■ EXERCISE ■
Rewrite the entries below as a numbered list, leaving out any blank lines.

■ INFORMATION PROVIDED ■
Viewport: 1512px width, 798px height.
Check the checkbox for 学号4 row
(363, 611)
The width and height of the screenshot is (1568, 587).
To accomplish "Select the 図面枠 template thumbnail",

■ EXPECTED OUTPUT ■
1. Viewport: 1512px width, 798px height.
2. Check the checkbox for 学号4 row
3. (363, 611)
4. The width and height of the screenshot is (1568, 587).
5. To accomplish "Select the 図面枠 template thumbnail",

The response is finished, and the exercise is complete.